Task objective »
What this exercise needs is every entry restated as written, with no pictures.

Input data »
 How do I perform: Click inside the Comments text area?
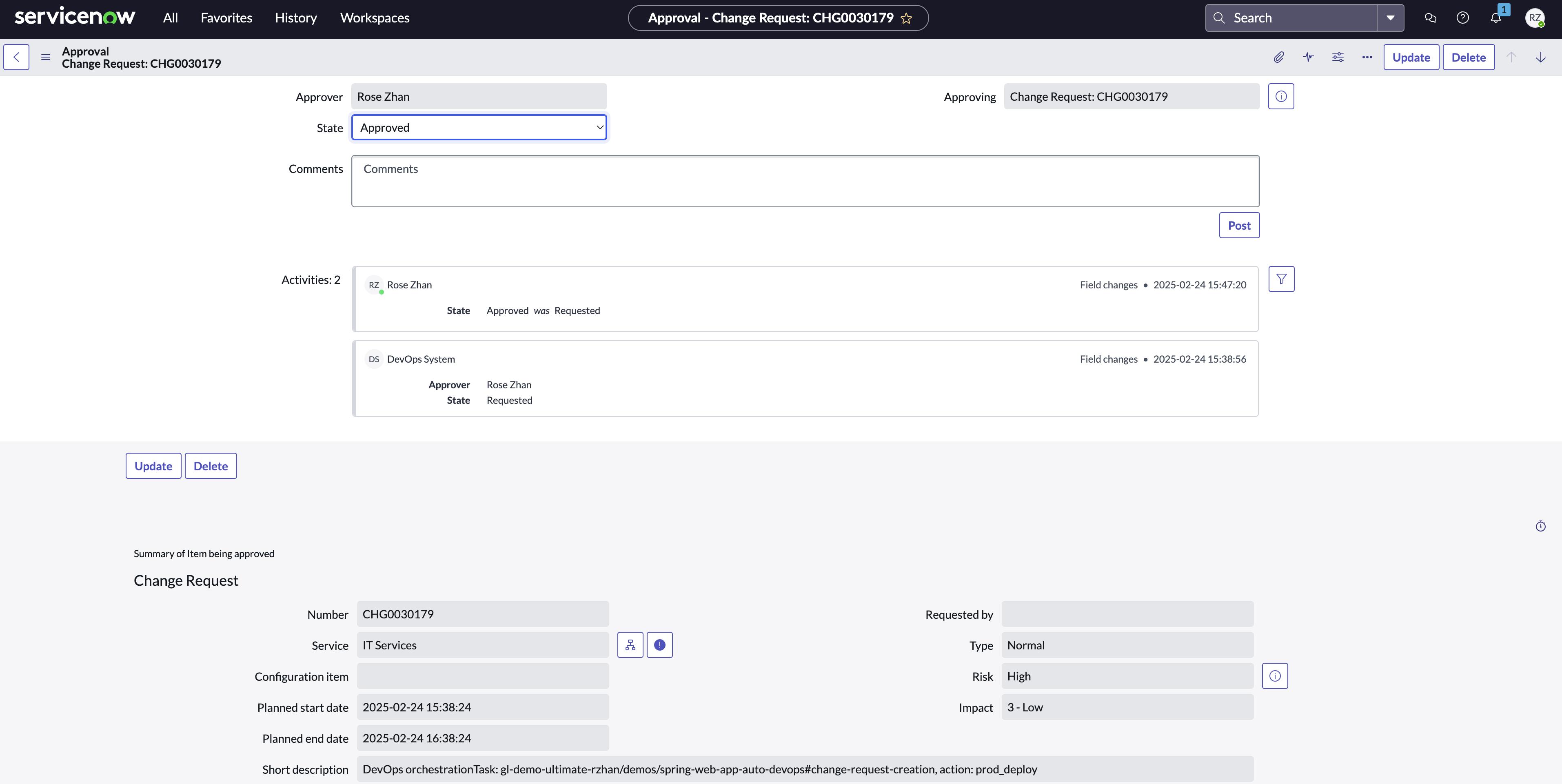(805, 180)
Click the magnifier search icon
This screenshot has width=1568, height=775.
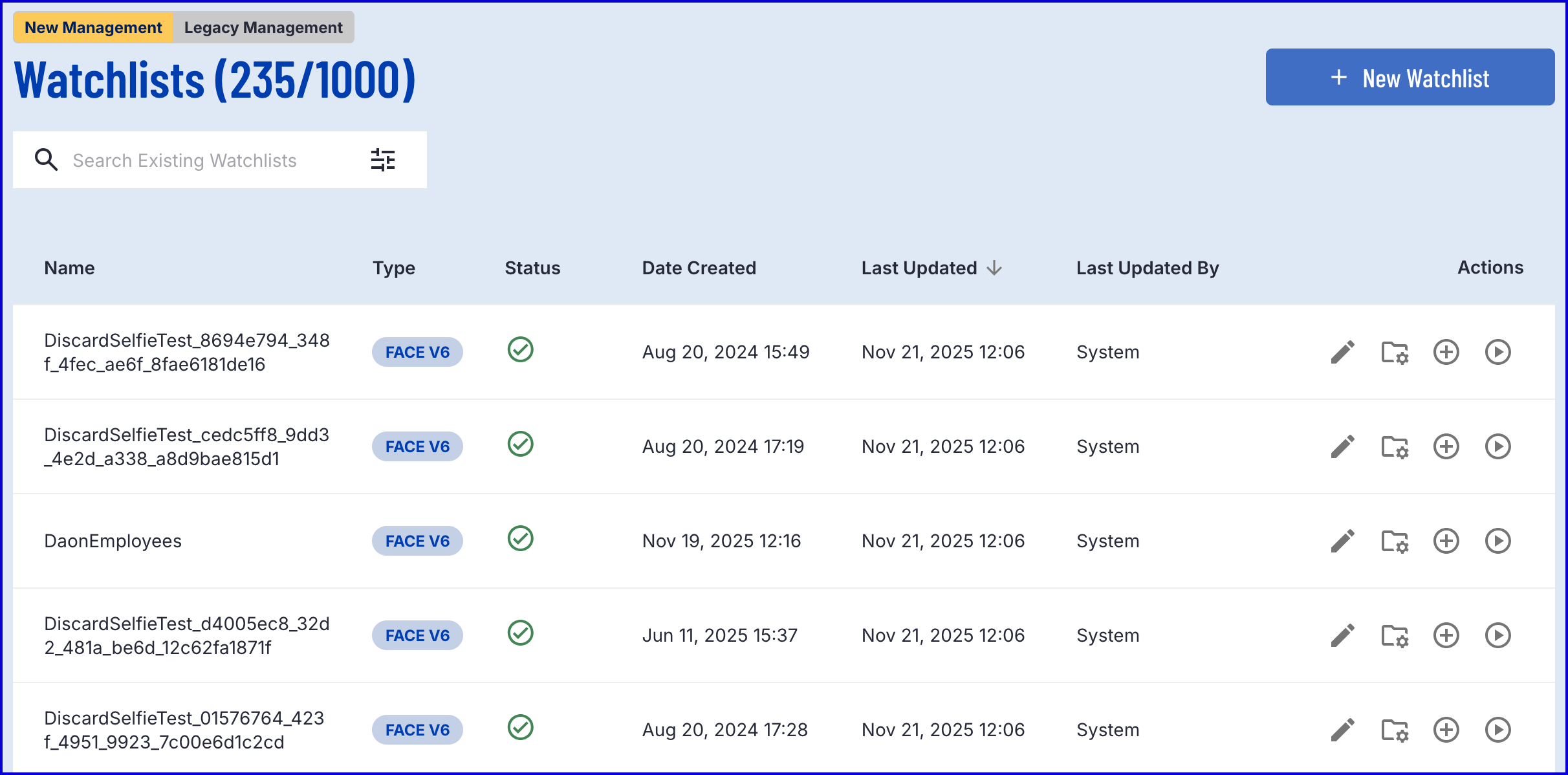click(46, 160)
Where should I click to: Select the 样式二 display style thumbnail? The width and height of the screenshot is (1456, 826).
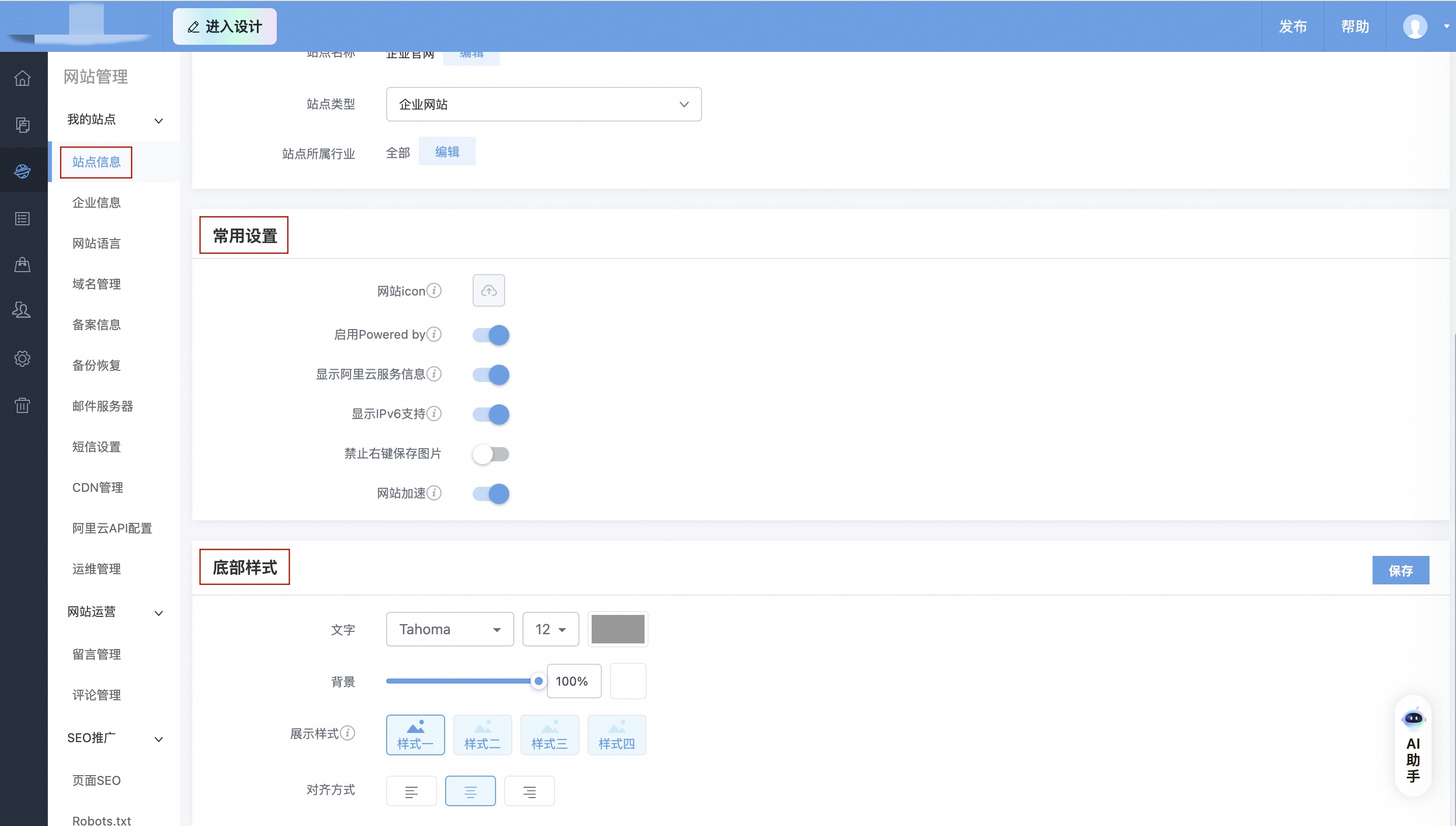tap(482, 734)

Output »
 How do I perform: Click inside the Comments text area?
(805, 180)
Click the magnifier search icon
This screenshot has width=1568, height=775.
click(46, 160)
Where should I click to: Select the 样式二 display style thumbnail? The width and height of the screenshot is (1456, 826).
tap(482, 734)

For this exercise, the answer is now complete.